DickersonBakker Blog

4 Ideas for How to Secure a Major Donor Meeting

If saying thank you is the only reason for a requested meeting with your major donor, please save your breath and their time. In most cases, their time is too valuable to meet just to hear thank you.

Do they value your appreciation of their gift? You bet they do. Donors leave if they don’t feel that their gift is relevant or appreciated! However, it’s not worth the time a meeting takes just to hear you say thank you. Instead, use the time together for a more mutually productive purpose.

Ask Major Donors for Their Advice

An excellent reason to meet with a major donor is to ask for their advice about a project the ministry is seriously considering. You may have to hold back on revealing confidential information. However, you can usually share the general scope of an idea.

Try to relate your questions to specific expertise your donor understands well. Is the donor an architect, software wiz, real estate broker, banker, company president, marketing VP? Match your request for advice to their expertise.

How to Secure a Major Donor Meeting

Here are four ideas for how to secure a major donor meeting:

  1. Wisdom on Critical Decisions: 

    Mr. Andrews, we really value your support and interest in “XYZ Ministry”. You are one of the people who sees how [insert what you do here]. However, here’s one of our on-going needs: (basics of the need). As a successful businessman/woman here in (your city) God has gifted you to bring wise counsel and ideas to bear at your own company. I wonder if He might also have put you in our path so you could share some of that insight and wisdom with us. If you would be willing to share 30 or 40 minutes of your time, I’d like to set up a meeting with you to discuss a few of our upcoming critical decisions. Would that be all right with you?
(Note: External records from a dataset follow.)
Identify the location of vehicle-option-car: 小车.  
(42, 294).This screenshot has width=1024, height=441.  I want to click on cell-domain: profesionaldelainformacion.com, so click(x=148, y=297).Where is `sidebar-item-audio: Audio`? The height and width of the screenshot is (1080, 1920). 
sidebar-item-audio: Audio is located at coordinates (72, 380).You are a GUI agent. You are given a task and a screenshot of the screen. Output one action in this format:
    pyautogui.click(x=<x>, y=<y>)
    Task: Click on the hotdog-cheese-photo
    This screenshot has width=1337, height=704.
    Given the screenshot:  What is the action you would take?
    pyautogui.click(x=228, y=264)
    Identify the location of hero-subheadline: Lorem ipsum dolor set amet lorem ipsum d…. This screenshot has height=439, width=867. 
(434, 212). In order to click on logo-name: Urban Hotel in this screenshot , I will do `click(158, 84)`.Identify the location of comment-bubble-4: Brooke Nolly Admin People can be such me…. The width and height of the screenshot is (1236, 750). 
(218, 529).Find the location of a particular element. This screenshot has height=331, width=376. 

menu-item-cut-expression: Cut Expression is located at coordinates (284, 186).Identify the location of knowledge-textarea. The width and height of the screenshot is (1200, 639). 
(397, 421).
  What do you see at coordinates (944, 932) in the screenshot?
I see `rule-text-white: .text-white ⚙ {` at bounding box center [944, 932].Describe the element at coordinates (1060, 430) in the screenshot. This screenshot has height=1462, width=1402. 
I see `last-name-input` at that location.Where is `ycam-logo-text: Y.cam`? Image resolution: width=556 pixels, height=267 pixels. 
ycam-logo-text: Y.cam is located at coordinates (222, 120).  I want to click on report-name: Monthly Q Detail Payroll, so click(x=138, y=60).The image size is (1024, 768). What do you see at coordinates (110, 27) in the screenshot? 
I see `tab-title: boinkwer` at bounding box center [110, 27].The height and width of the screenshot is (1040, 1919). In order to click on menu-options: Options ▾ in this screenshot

  2. Unique Perspective on Exciting Ideas: 

    Mr. Green, our executive team has been tossing around a couple of exciting ideas. I want to bounce them off of you to see if you believe they’re in keeping with how you perceive our organization and where you see that it needs to be headed. You support what we do so you have a unique perspective that will really help us. Oh, and I promise to keep the meeting to 20 minutes or less.

  3. Research for a New Project:

    Mrs. Jacobson, we’re thinking about launching an interesting new project but I need to do research with some of our friends before we move forward. I especially want to pick your brain so I can gather feedback from someone who supports our mission before presenting recommendations to the executive team to review. Could you give me about 24 minutes to share the basic plan in-person sometime next week?

  4. Help Getting Community On Board: 

    Thank you again for taking my call, Ms. Crawford. Let me get right to the point—we are looking at a couple of new initiatives for the mission. Since you’re a long-time supporter of our ministry I’d like to run them past you. You could help me understand if the community would get behind the idea and how we might make it a reality. I don’t need more than about 28 minutes of your time – and it would be very valuable to me to go over this in person with you.

Please take some time to review these sample scripts and re-write them to make it your own. Trying to use my wording will only make your call, or voicemail message, sound stilted and scripted. When you use your own words it will come across as authentic, friendly, and warm.